Search the records below for the string "size", and report each line that contains it.
#### Records provided
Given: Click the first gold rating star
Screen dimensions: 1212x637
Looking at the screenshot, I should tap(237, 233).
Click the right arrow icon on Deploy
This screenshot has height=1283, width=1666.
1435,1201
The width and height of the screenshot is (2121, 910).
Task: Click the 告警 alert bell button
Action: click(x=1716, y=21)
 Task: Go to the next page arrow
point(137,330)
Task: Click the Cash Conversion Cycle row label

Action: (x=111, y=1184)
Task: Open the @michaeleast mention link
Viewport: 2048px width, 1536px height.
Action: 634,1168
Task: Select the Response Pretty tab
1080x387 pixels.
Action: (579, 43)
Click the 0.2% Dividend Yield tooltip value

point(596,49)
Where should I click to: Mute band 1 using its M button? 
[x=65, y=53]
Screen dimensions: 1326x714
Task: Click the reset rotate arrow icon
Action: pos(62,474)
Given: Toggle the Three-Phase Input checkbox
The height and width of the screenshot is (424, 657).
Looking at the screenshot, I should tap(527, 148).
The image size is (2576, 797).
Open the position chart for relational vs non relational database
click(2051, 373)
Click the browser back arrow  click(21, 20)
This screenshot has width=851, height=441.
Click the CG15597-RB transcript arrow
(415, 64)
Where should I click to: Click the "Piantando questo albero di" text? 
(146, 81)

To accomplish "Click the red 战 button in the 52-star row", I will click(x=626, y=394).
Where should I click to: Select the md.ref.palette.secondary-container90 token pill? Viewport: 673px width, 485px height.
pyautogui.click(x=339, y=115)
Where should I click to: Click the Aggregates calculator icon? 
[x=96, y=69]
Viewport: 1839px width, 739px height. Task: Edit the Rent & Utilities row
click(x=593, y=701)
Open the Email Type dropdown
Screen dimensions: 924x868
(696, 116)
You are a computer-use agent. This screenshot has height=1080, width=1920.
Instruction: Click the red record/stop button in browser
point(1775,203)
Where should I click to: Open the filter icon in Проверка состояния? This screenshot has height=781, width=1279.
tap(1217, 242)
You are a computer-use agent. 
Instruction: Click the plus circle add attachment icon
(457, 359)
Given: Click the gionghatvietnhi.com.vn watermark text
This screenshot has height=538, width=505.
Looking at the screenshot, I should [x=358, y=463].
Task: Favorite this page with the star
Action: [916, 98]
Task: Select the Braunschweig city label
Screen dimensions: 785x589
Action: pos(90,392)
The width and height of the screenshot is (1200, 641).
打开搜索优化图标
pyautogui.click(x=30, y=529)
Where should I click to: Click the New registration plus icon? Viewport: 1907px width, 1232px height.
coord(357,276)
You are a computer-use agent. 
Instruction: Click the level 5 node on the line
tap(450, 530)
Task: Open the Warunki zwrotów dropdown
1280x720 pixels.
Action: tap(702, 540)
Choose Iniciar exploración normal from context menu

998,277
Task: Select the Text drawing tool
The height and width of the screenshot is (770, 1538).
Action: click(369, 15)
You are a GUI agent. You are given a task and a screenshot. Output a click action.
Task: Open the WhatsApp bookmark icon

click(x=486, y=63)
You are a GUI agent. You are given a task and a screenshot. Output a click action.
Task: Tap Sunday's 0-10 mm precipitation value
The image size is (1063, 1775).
########
#### Problem solution
The image size is (2576, 797).
The image size is (1063, 1775).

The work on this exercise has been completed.